Cyber criminals are using the fear surrounding the coronavirus outbreak to infect the devices of unsuspecting victims with malware.
The emails flagged by Kaspersky contained malware hidden within PDF, docx and MP4 files, implying that they claimed to have information on coronavirus protection, detection and developments.
Anton Ivanov, a malware analyst at Kaspersky, said: “The corona virus, which is currently hotly debated in the media, has been used as a bait by cybercriminals. So far, we’ve only identified ten unique files, but since this type of activity is common to popular media topics, we expect this number to increase. As people continue to worry about their health, fake documents that are said to educate them about the corona virus may be spreading more and more malware.”
IBM X-Force’s findings
Meanwhile, IBM X-Force discovered emails with attached Word documents infected with the Emotet malware.
The emails, sent to people in Japan, state that the coronavirus has reached several Japanese prefectures and urge the recipient to open the attached document for more information. Once they do, Emotet is installed on their device.

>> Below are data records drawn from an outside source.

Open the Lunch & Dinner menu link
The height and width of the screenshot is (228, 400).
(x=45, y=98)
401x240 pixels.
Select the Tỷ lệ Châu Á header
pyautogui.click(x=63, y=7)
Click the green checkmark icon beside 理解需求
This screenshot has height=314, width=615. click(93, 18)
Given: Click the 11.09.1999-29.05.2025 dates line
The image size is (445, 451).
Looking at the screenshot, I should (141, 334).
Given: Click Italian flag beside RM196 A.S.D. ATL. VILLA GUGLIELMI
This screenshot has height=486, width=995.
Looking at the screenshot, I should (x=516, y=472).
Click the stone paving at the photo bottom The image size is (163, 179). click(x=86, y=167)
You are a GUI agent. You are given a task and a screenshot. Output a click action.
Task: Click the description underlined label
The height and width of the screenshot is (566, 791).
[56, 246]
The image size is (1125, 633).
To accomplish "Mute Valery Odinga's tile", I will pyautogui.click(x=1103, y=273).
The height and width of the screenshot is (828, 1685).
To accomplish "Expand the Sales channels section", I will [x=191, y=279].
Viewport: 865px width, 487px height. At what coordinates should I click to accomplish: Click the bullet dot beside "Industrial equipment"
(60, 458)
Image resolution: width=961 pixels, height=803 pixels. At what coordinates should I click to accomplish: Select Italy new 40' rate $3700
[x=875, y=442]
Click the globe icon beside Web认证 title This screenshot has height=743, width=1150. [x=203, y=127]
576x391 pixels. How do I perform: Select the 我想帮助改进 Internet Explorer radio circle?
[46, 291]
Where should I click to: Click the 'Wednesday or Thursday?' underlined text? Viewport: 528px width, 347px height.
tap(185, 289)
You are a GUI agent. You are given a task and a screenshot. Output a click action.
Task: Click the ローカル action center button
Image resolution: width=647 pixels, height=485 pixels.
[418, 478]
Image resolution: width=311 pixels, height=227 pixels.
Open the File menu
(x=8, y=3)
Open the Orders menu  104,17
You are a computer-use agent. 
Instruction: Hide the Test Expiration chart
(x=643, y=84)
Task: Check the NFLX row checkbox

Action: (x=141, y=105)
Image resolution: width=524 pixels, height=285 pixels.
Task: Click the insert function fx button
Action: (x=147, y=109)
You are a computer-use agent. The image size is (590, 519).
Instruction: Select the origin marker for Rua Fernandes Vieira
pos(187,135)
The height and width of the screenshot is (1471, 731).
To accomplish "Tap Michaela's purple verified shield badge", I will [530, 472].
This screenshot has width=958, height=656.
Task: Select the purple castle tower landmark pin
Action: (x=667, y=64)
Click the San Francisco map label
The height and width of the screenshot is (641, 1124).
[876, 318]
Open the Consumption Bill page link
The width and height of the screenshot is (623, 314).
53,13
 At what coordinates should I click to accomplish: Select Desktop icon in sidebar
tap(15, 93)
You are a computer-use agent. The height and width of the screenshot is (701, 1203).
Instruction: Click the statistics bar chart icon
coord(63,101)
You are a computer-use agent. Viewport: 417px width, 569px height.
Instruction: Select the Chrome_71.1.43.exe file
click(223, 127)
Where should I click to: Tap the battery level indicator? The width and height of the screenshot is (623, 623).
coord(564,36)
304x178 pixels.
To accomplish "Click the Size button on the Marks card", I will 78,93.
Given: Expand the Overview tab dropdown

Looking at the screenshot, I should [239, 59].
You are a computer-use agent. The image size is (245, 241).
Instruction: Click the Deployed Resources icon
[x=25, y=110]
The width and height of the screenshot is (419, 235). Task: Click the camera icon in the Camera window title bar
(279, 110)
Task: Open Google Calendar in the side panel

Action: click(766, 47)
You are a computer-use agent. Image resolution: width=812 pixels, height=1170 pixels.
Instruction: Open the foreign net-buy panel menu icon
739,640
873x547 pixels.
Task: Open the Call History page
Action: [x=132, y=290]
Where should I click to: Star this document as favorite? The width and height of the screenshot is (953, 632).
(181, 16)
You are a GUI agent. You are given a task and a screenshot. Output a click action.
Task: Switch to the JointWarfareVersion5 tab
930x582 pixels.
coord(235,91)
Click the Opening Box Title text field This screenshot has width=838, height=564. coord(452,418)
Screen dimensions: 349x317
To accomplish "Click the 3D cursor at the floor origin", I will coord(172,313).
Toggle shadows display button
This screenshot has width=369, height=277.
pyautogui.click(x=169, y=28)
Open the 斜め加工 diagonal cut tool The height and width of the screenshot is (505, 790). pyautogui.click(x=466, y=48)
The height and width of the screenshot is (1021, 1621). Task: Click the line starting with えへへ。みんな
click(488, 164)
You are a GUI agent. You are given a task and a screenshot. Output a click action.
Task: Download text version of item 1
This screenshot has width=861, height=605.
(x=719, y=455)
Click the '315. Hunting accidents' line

IBM X-Force believes that “This new approach to delivering Emotet may be significantly more successful, due to the wide impact of the coronavirus and the fear of infection surrounding it”. It also expects similar emails to target other countries.
Emotet began as a banking Trojan in 2014 and was used to steal users’ credentials and financial information by scraping and eavesdropping on network traffic. The compromised information was sent back to command-and-control servers through cookies in HTTP requests.
Since then, Emotet has evolved to be run as malware-as-a-service, allowing cyber attackers to use it to distribute different payloads.
The extent of the coronavirus campaign
Only several emails have been caught so far, so the extent of the malware campaign cannot be fully gauged.
Kaspersky Lab said that “The current number of infected users is not high enough to comprehensively know about the distribution methods of these files. But looking at previous cases, we can assume that users receive them from prepared attackers’ sites on the subject of coronavirus and via malicious email.”